— start of Material for this exercise —

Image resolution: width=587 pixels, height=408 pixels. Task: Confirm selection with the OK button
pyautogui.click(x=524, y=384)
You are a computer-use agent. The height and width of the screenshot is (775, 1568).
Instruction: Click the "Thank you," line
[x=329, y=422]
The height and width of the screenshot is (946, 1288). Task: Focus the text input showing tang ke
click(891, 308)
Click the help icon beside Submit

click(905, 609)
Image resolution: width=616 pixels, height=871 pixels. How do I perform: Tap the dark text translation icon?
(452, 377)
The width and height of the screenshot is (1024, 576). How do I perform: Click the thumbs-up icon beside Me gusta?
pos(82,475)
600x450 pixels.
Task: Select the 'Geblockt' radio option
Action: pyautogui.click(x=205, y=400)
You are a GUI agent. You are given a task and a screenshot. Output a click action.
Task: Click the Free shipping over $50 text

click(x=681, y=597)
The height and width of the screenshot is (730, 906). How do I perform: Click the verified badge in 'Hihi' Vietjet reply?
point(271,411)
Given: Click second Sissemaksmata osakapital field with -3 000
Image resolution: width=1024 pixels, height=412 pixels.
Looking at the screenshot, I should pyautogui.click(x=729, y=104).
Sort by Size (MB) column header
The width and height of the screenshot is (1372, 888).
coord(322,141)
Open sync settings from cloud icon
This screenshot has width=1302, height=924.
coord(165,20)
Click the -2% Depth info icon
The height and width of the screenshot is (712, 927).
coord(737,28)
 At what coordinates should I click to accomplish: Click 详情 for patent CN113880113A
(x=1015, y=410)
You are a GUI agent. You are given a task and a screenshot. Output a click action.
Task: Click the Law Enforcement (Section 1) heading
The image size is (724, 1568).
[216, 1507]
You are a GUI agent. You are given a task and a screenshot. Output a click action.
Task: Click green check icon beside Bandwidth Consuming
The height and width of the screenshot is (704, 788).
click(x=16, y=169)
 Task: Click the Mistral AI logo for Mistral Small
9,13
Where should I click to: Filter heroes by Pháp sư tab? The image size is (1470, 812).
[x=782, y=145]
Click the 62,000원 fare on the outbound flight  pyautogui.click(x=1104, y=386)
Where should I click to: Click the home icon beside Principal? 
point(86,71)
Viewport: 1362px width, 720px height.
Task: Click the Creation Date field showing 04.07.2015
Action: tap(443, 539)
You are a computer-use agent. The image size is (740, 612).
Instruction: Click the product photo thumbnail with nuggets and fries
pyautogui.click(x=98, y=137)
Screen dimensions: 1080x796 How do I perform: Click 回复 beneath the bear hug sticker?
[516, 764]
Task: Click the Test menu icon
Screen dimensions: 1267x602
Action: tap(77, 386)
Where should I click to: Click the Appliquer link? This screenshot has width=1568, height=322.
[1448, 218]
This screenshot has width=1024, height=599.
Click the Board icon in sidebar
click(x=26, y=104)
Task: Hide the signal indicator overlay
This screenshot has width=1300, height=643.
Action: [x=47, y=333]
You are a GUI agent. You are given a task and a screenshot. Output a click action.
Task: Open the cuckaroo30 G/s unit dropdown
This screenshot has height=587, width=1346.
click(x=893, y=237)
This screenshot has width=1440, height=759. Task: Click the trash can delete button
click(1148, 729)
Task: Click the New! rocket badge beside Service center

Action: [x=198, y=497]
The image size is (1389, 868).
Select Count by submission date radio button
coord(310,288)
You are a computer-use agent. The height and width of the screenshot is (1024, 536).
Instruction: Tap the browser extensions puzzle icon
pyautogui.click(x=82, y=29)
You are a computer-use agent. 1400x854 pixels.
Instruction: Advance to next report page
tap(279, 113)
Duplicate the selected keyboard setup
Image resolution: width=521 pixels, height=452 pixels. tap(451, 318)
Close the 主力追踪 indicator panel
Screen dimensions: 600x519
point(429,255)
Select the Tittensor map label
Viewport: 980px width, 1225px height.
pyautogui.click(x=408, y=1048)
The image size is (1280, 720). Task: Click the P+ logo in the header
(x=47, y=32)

— end of Material for this exercise —

*The request*. How many lines of the listing above contain the string "pyautogui"? Case counts. Reply with the number alone.

*Answer to this exercise*. 7